What is being asked ->
Images are to be omitted, and the rest of the records reproduced exactly.

Records from a data collection:
_____

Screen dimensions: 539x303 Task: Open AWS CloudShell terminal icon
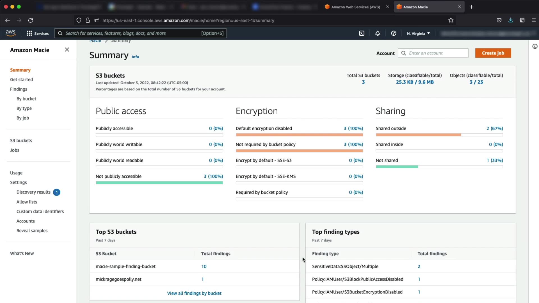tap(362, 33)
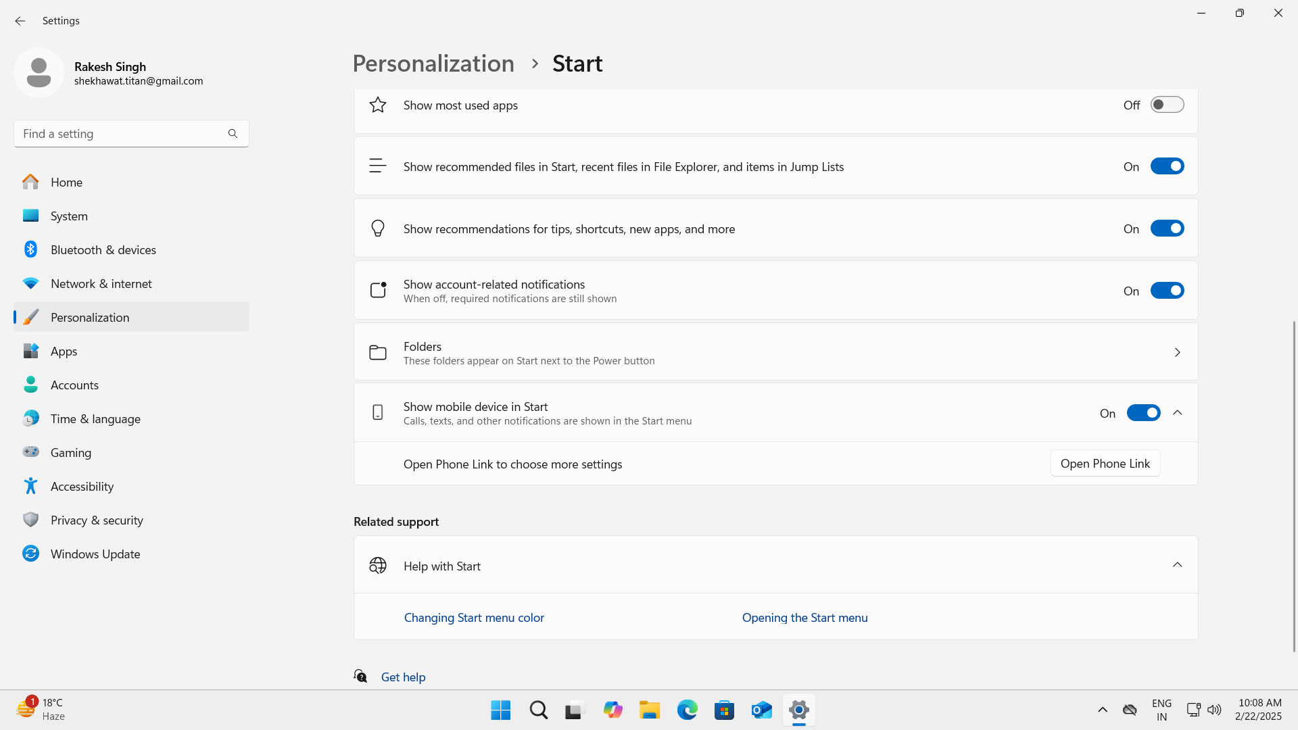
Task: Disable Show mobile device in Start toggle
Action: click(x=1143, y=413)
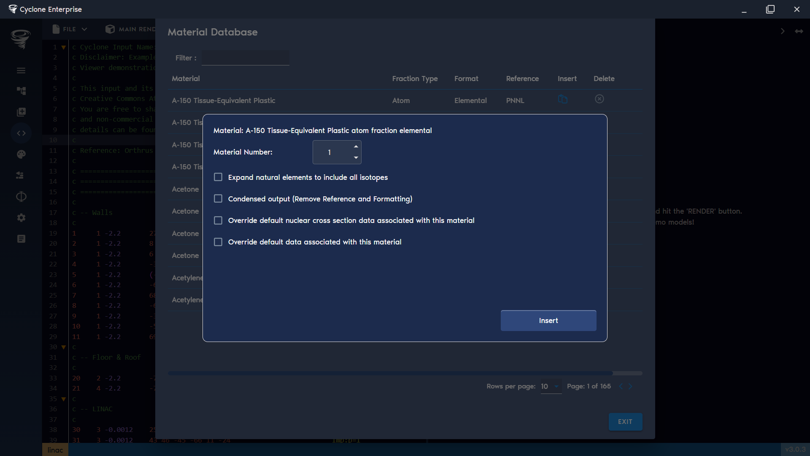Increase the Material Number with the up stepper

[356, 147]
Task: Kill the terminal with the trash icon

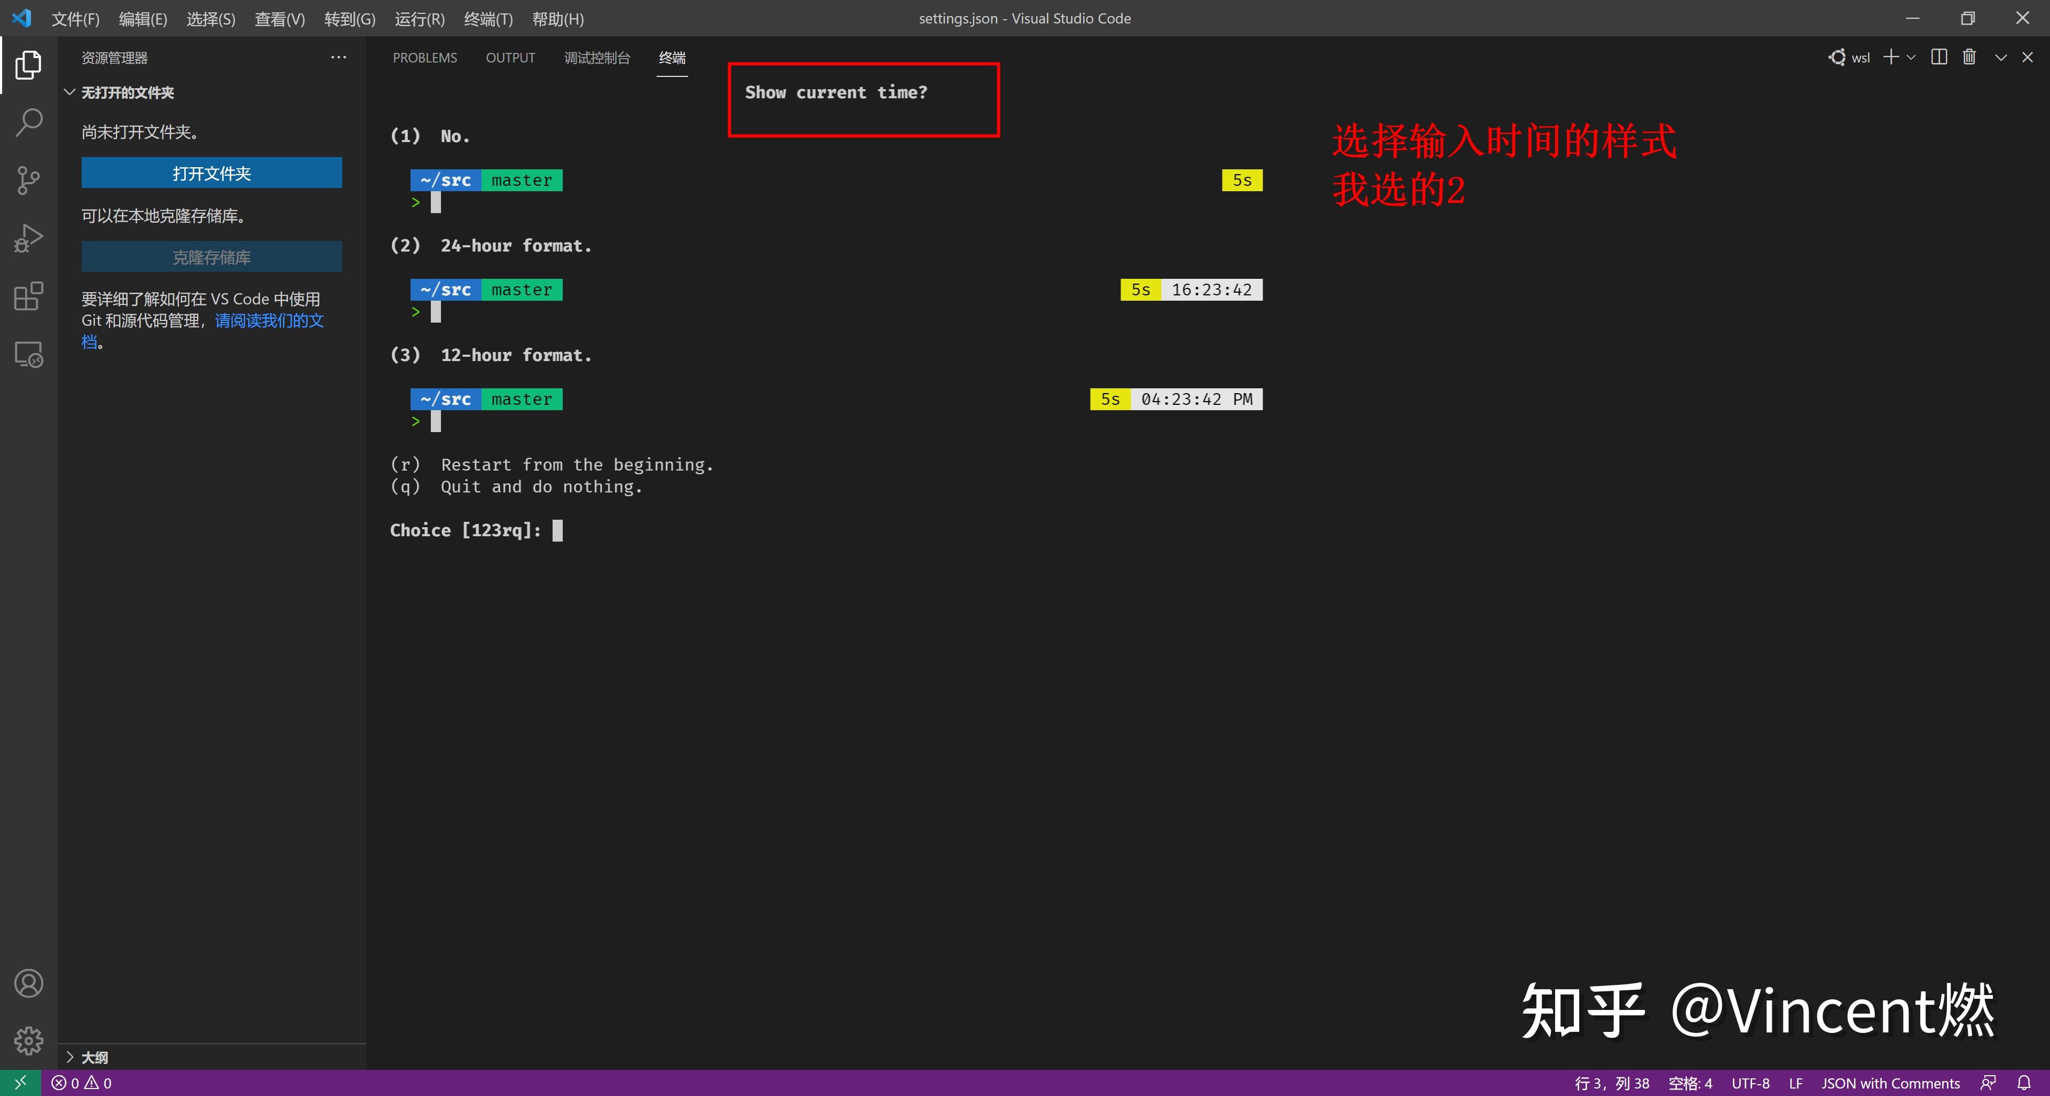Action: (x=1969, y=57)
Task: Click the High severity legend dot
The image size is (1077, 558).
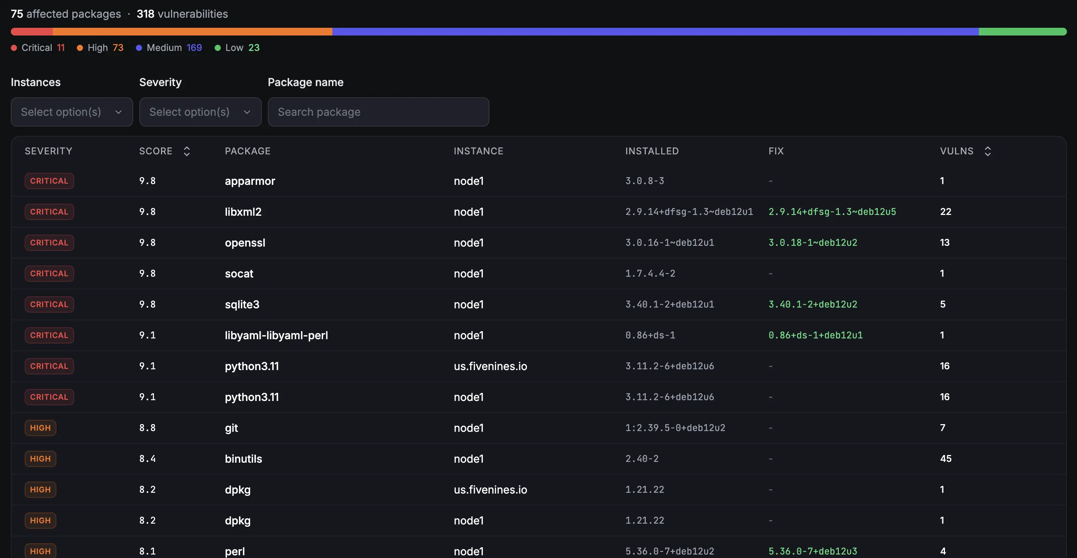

_____

Worked solution ->
Screen dimensions: 539x303 Task: Open AWS CloudShell terminal icon
tap(362, 33)
Task: Disable Show mobile device in Start toggle
Action: click(x=1143, y=413)
Increase the Material Number with the up stepper

[356, 147]
Task: Kill the terminal with the trash icon

Action: (x=1969, y=57)
Task: Click the High severity legend dot
The image size is (1077, 558).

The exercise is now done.